= Raketny Kreyser =

Naval board wargame published in 1977

Raketny Kreyser (Russian for "missile cruiser"), subtitled "Tactical Naval Combat, 1975-1999", is a naval board wargame published in 1977 by Simulations Canada (SimCan) that simulates hypothetical naval battles in the latter part of the twentieth century.

==Description==
Raketny Kreyser is a two-player tactical naval wargame involving naval armaments considered modern in 1977, as well as hypothesized armaments and ship capabilities in the 1980s and 90s. The scenarios are drawn from geo-political troubles of the 1970s such as the Cold War, and oil shipments through the Straits of Hormuz. Ships and aircraft are drawn from the U.S., the U.S.S.R., the U.K., China, Canada, Turkey, Greece, Norway, Denmark, Sweden, West Germany, East Germany, Poland, Finland, Iraq, Iran, North and South Korea, Japan, Taiwan, Italy, India, and France.

===Gameplay===
The game has 255 die-cut counters, but only a few are used in each scenario. The rulebook is only 12 pages long, and the rules have been characterized as "simple."

==Publication history==
In 1977, Steve Newberg founded Simulations Canada and released three of his games: Dieppe; The Peloponnesian War; and Raketny Kreyser. All three games were packaged in ziplock bags. Newberg characterized Raketny Kreyser as "the simple game of the three." Only 550 copies of the game were printed, and those quickly sold out. Newberg was not surprised, having noted that "It is simple mechanically, on a subject of much current interest, very attractive ... and fast, furious and fun to play."

Newberg later admitted the game was too simple, and he reworked the modern naval combat concept to produce a similarly themed SimCan game titled Battle Stations in 1984.

==Reception==
In Issue 23 of the British wargaming magazine Perfidious Albion, Cliff Sayre found "The rules are simple and the game system is fast-moving with a five-turn game lasting about 1 hour and fifteen minutes." Sayre was confused by the 22-hex minimum movement restriction on aircraft, calling it "kind of meaningless unless more fully explained." Sayre concluded by calling on Simulations Canada to ensure better playtesting, but admitted, "All things considered it is an interesting initial effort, nicely done by a designer who has some creative ideas to offer the hobby."

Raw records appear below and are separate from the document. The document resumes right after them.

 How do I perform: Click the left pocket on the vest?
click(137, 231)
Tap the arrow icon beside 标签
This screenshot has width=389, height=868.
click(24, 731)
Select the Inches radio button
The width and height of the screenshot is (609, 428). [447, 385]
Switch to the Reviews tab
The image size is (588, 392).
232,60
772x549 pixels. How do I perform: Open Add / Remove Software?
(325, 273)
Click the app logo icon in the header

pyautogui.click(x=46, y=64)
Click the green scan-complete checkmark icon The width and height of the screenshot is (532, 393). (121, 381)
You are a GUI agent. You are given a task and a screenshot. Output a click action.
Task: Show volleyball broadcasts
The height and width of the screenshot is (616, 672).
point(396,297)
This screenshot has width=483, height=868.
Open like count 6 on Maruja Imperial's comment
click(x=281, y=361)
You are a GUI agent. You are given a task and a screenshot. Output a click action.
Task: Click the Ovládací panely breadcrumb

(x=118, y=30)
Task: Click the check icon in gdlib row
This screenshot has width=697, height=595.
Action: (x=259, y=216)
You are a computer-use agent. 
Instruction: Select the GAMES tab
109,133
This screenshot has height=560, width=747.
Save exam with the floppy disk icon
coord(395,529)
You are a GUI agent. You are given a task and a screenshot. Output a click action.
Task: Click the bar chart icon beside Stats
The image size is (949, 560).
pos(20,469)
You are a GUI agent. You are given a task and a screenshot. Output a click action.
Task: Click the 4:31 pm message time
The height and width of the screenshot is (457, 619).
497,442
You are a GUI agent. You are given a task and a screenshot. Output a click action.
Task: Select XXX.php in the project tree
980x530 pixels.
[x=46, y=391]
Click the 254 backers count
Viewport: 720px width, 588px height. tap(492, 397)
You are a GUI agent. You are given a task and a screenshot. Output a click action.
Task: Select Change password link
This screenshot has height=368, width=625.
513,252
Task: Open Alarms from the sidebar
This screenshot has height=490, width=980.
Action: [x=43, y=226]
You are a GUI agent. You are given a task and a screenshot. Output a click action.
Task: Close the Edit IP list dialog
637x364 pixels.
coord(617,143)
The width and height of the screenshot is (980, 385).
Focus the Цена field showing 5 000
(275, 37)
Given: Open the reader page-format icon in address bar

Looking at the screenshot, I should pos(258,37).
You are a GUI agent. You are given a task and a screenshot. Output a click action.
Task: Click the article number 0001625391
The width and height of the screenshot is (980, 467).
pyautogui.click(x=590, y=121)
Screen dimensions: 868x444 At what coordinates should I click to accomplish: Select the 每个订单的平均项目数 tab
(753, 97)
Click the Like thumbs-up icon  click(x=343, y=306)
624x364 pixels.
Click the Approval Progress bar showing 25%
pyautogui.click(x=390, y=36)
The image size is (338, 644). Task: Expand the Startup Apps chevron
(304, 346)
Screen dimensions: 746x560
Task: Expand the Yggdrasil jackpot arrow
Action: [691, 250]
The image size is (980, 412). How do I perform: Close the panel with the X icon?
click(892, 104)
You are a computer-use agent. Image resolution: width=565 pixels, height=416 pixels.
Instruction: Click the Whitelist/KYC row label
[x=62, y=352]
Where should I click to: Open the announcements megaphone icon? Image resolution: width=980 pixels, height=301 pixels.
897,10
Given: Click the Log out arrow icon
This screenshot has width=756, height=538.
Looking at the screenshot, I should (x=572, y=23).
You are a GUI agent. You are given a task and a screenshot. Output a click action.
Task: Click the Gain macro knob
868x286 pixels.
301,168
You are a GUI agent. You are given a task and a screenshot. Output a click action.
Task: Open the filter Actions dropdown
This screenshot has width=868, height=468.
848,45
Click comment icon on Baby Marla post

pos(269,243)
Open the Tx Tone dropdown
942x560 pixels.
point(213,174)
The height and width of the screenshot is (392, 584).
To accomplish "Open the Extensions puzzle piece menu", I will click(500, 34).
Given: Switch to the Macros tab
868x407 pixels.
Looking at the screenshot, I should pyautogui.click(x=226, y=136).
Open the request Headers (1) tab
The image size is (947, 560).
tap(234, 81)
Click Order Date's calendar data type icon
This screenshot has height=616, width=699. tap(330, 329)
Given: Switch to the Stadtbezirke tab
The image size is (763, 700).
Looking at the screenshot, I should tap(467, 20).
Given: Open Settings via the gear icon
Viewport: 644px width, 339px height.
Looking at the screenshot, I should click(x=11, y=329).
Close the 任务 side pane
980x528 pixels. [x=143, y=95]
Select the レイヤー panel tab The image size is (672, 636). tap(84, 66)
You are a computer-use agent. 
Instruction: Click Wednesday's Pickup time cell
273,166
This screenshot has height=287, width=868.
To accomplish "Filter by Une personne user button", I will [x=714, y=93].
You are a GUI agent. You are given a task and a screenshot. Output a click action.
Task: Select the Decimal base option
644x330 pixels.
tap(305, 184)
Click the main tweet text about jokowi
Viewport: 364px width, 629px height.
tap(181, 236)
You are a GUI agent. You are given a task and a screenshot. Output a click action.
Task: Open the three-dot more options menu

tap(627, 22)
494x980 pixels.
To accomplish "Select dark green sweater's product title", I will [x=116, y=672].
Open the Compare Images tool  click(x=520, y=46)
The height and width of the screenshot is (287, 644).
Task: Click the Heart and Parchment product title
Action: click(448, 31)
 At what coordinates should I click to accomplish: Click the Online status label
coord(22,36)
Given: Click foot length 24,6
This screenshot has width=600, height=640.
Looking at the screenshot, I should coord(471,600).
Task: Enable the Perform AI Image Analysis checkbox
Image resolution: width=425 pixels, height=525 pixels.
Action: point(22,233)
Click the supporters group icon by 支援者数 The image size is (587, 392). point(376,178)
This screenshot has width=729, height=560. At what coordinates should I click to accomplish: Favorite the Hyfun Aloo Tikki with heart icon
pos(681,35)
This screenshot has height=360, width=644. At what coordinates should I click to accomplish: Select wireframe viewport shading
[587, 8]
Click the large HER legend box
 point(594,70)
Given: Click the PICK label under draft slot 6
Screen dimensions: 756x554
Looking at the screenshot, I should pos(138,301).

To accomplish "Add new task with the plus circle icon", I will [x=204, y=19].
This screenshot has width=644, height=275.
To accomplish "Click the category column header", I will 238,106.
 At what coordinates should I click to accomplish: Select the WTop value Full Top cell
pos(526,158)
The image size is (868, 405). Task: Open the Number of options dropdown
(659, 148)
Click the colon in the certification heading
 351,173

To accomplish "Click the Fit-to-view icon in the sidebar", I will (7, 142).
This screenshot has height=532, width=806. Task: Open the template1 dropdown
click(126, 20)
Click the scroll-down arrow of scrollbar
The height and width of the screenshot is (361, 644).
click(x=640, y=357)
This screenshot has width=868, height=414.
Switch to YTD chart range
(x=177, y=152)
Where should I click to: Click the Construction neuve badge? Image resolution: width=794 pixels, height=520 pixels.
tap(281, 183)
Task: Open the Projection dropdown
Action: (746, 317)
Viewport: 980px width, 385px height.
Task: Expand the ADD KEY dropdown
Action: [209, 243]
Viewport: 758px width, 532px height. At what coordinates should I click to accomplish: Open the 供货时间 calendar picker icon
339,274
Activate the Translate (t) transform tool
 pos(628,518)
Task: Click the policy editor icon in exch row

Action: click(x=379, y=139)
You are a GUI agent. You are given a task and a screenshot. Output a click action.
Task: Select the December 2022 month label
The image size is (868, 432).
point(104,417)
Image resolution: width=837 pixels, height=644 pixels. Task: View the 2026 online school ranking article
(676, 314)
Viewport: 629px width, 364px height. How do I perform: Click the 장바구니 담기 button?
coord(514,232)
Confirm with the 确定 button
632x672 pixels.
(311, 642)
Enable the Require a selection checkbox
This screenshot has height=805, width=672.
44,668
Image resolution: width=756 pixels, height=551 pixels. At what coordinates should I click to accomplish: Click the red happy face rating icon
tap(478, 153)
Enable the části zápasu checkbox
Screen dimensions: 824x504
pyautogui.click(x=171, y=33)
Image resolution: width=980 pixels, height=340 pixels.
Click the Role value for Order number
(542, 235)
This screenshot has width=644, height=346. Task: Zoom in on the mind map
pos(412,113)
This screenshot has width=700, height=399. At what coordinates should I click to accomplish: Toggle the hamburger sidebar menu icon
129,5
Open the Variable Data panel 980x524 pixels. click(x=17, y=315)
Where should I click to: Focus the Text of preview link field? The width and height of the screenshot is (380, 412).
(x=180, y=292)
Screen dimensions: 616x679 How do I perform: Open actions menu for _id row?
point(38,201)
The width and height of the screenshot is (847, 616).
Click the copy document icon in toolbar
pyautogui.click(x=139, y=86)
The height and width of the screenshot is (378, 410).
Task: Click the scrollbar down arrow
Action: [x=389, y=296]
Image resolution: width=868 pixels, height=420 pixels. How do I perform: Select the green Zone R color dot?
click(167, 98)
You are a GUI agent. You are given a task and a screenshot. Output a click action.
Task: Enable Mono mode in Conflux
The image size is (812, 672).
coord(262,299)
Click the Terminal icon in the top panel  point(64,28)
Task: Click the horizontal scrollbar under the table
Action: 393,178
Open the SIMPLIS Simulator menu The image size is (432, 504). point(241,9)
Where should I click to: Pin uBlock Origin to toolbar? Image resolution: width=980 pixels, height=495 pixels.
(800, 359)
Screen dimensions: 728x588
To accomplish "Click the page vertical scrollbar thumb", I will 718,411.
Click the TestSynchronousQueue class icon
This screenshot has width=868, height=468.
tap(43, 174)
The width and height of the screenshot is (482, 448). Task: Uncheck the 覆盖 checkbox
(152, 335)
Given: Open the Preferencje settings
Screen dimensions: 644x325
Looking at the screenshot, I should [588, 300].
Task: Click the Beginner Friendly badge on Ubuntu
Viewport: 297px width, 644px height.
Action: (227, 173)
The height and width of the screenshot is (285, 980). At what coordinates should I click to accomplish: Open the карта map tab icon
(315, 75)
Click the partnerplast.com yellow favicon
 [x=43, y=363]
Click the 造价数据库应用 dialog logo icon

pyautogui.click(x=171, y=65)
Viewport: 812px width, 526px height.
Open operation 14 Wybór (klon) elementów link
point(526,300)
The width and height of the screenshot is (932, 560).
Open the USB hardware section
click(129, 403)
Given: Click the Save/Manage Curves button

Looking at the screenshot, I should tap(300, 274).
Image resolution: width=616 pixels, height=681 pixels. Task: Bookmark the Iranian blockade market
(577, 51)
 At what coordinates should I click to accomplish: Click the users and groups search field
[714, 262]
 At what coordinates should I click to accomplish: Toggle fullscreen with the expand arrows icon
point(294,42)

Two reviews of this game appeared in Issue 10 of Fire & Movement. Although John Vanore found some minor flaws in the rules, he summarized them by calling the game "both playable and realistic. Once you become accustomed to rolling for systems reliability, you'll find the game moves quickly. Don’t let my elaborating on a few minor technical flaws deter you from this excellent game." Cliff Sayre also liked the game, commenting, "The game system is easy to learn and yet involves some innovative features which add interest without penalizing playability."

In The Guide to Simulations/Games for Education and Training, Martin Campion called it, "A broad spectrum survey of the naval and naval air units that would be engaged in any major world conflict from now until the turn of the century."

In a retrospective review in Issue 10 of Simulacrum, Chris Nelson found several major flaws, pointing out that
- No ships smaller than frigates were included in the game when several scenarios involved places where smaller ships would have been used.
- Several scenarios involve nations exchanging nuclear missile strikes on land, but noted "the game does not include any rules for nuclear combat at sea."
- The scenarios with American aircraft carriers "are implausible since it is very unlikely that Soviet warships would be able to get so close without being engaged by the carriers' tactical aircraft."
- "The ranges of various weapons are too great and the lack of ammunition limits for ships or planes is unrealistic."
Nelson concluded, "Although a simple and quick playing game, it fails to capture the flavor of modern naval combat."